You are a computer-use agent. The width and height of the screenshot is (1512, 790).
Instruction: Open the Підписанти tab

---

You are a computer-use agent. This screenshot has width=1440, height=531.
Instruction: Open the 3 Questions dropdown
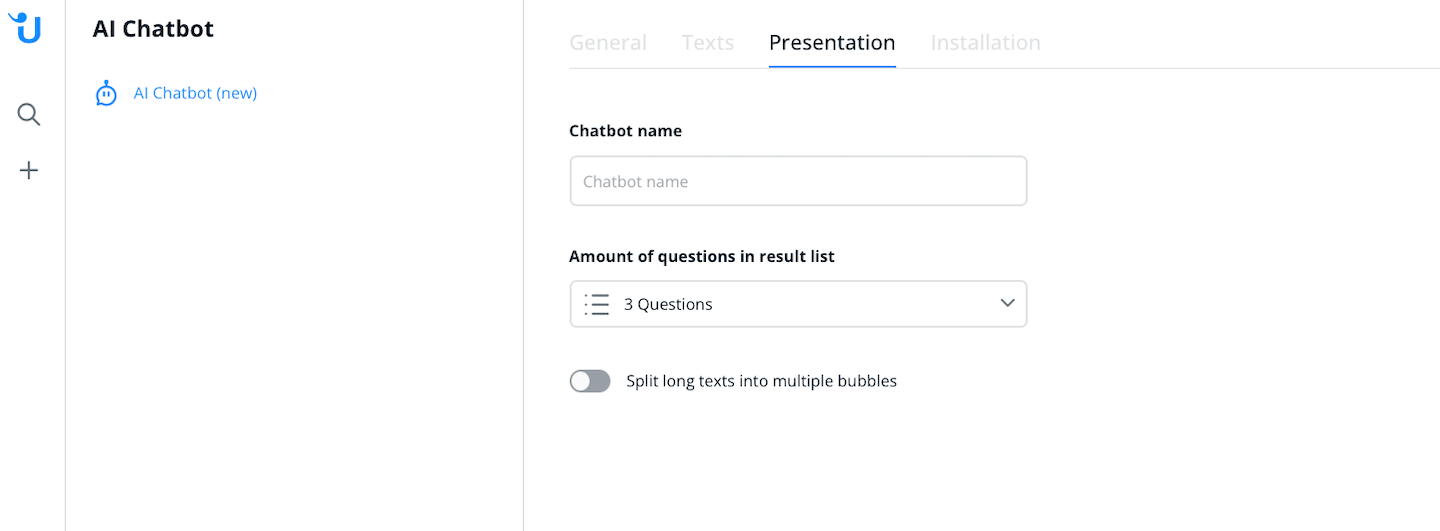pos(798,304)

● WHAT YOU HAVE TO DO: Go through the entries and copy every line that has "computer".

● TASK RESPONSE:
You are a computer-use agent. The width and height of the screenshot is (1512, 790).
You are a computer-use agent. This screenshot has width=1440, height=531.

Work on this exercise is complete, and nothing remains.